* ABOUT THIS EXERCISE: This exercise calls for printing every record exactly once more.

* GIVEN DATA:
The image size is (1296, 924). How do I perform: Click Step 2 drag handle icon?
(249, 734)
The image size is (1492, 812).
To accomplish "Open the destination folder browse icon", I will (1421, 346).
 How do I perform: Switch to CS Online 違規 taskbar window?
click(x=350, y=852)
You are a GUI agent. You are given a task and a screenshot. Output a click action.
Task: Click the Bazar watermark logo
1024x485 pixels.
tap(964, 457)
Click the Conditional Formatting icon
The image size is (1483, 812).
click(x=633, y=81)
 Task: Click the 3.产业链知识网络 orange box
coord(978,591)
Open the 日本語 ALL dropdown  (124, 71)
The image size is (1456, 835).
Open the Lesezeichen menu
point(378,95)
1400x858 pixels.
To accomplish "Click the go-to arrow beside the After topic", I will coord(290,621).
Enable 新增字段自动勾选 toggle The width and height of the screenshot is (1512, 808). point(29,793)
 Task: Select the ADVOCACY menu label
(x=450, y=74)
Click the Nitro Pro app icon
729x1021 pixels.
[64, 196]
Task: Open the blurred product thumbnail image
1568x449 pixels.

* SOLUTION FOR THIS PROBLEM:
The image size is (1296, 924). How do I perform: Click Step 2 drag handle icon?
(249, 734)
The image size is (1492, 812).
To accomplish "Open the destination folder browse icon", I will (1421, 346).
 How do I perform: Switch to CS Online 違規 taskbar window?
click(x=350, y=852)
You are a GUI agent. You are given a task and a screenshot. Output a click action.
Task: Click the Bazar watermark logo
1024x485 pixels.
tap(964, 457)
Click the Conditional Formatting icon
The image size is (1483, 812).
click(x=633, y=81)
 Task: Click the 3.产业链知识网络 orange box
coord(978,591)
Open the 日本語 ALL dropdown  (124, 71)
The image size is (1456, 835).
Open the Lesezeichen menu
point(378,95)
1400x858 pixels.
To accomplish "Click the go-to arrow beside the After topic", I will coord(290,621).
Enable 新增字段自动勾选 toggle The width and height of the screenshot is (1512, 808). point(29,793)
 Task: Select the ADVOCACY menu label
(x=450, y=74)
Click the Nitro Pro app icon
729x1021 pixels.
[64, 196]
Task: Open the blurred product thumbnail image
1568x449 pixels.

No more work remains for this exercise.